Tanaka dan Laras akhirnya menoleh ke belakang. Dia terkejut melihat seorang prajurit datang padanya dengan menaiki kuda.
“Aku mendapat pesan dari Putra Mahkota. Beliau mengatakan jika kamu ingin menjadi prajuritnya, silakan datang ke istana,” ucap Prajurit itu.
Tanaka ingin meludah mendengar itu. Namun dia menahannya khawatir membuat prajuritnya panah hati melihatnya.

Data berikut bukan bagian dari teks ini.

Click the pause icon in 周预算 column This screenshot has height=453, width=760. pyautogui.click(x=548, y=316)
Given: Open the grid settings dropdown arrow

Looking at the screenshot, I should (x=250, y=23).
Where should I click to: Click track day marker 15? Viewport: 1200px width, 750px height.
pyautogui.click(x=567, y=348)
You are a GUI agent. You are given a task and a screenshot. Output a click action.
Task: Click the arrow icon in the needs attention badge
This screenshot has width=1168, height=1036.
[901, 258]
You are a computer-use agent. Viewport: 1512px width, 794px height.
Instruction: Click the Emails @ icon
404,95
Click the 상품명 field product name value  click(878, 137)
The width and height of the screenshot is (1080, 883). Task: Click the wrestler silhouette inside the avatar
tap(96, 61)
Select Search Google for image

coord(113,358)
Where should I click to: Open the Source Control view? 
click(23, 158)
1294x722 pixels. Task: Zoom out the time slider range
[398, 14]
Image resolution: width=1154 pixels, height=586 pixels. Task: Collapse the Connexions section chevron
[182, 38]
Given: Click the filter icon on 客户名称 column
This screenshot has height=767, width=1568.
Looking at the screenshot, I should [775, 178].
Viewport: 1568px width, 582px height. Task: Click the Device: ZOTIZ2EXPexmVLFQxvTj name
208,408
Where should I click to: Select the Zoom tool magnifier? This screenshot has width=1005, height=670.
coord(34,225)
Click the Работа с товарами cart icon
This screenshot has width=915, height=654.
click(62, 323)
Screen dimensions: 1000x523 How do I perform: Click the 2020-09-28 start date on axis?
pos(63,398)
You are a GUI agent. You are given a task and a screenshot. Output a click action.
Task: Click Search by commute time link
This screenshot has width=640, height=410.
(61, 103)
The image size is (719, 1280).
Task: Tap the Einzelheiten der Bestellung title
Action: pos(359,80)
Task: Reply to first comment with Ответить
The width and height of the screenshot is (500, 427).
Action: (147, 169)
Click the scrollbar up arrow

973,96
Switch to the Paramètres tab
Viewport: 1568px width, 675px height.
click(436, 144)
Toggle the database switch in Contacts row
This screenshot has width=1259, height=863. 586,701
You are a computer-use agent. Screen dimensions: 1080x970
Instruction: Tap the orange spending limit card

“Ucapkan rasa terima kasihku atas tawaran Putra Mahkota. Aku akan berembuk dulu dengan keluargaku,” jawab Tanaka.
“Kami tunggu di istana,” pinta prajurit itu lalu bergegas memutar arah kudanya lalu pergi meninggalkan mereka di sana.
“Aku tidak mau menjadi prajurit istana, Ibu,” kesal Tanaka.
“Ibu juga tidak akan mengizinkanmu,” sahut Laras. “Ayo kita pergi!”
Tanaka pun mengangguk. Dia pun kembali memacukan kudanya dengan kencang menuju pasar.
***
Malam itu, Tanaka sedang makan malam bersama ayah, ibu dan ketiga pamannya. Mereka menikmati jagung rebus dan ayam bakar dengan lahap.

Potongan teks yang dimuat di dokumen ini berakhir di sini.